The midlands has been worst affected by the long-term decline of Britain's manufacturing sector, an analysis of declining unemployment levels has found.
General union GMB has released statistics showing an overall decline in the number of manufacturing workers from 4.7 million in 1994-5 to 3.6 million today in an attempt to encourage the government to invest more in UK manufacturing.
Some regions like East Anglia lost just 81,000 jobs in the same period. But the west midlands' job losses in the manufacturing sector amounted to 184,400 from an original total of 629,000 while the east midlands saw its manufacturing jobs slashed by 118,900 from 485,000 to 366,100.
Lancashire was the county with the greatest decline in manufacturing workers, seeing a fall from 116,000 to 76,500. Overall the north of England was also badly hit, seeing a total drop of 173,100.
"Manufacturing jobs are vital to Britain’s economy. Public authorities must draw on public procurement to boost manufacturing jobs. The Government needs to bring contracts forward to retain the skills of manufacturing workers who are moving to other industries.

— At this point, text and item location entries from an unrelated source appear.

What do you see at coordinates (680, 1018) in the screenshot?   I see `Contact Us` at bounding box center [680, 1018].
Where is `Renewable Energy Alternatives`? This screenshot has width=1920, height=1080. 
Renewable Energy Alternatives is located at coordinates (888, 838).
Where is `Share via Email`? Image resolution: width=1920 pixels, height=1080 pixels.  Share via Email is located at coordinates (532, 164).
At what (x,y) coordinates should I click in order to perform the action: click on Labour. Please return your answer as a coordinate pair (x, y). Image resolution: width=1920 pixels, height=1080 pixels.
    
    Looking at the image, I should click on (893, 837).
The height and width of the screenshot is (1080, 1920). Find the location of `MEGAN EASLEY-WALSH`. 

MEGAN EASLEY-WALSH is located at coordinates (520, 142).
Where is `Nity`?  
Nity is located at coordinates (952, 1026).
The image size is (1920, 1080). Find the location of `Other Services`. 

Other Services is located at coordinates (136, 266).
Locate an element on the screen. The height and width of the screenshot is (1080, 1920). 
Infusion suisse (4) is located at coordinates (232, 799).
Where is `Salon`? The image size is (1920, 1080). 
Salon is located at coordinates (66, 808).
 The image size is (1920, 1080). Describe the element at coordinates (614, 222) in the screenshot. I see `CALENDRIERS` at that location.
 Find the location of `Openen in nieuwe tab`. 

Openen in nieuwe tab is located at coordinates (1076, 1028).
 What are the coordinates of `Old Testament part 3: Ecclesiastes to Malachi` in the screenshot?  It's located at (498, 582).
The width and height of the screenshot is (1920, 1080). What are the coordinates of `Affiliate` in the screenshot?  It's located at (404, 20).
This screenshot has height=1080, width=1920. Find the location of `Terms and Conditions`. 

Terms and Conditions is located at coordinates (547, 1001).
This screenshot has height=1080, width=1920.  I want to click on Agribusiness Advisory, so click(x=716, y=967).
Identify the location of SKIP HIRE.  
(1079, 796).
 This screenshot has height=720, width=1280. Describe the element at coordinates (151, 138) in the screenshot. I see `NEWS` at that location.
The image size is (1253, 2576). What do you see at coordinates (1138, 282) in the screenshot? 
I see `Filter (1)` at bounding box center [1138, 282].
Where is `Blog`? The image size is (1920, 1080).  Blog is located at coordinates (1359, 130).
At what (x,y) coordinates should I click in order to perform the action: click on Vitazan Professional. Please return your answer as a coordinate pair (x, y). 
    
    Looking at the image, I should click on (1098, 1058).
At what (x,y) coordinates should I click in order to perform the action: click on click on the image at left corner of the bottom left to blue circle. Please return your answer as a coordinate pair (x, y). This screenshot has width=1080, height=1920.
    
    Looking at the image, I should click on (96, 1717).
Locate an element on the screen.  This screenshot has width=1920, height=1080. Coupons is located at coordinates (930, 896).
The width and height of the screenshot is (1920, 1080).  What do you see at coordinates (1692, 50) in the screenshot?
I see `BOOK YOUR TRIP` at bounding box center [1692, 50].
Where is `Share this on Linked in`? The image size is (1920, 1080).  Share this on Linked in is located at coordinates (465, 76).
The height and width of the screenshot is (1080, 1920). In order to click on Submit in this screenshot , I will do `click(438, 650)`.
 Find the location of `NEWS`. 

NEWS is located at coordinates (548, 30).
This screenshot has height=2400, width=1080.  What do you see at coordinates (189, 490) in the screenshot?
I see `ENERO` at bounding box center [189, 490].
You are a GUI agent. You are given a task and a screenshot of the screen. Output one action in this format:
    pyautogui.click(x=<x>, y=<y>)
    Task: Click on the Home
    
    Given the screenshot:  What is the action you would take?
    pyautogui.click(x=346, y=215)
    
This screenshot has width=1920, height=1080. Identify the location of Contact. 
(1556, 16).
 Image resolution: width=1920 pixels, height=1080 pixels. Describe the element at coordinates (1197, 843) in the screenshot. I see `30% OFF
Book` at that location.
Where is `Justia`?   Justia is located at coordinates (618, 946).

The Government must take positive action with responsible decisions.
"Greater emphasis is needed on sectors like the ship building industry if Britain is to have a future in manufacturing," Paul Kenny, the GMB general secretary, will say in a speech in Newcastle upon Tyne later today.
"The government needs to bring contracts forward to retain the skills of manufacturing workers who are moving to other industries [and] must take positive action with responsible decisions."
Britain's manufacturing sector is currently undergoing a period of recovery thanks to renewed orders from the eurozone and the US, but economic commentators warn that muted domestic demand means there is no guarantee the present recovery will continue in the future.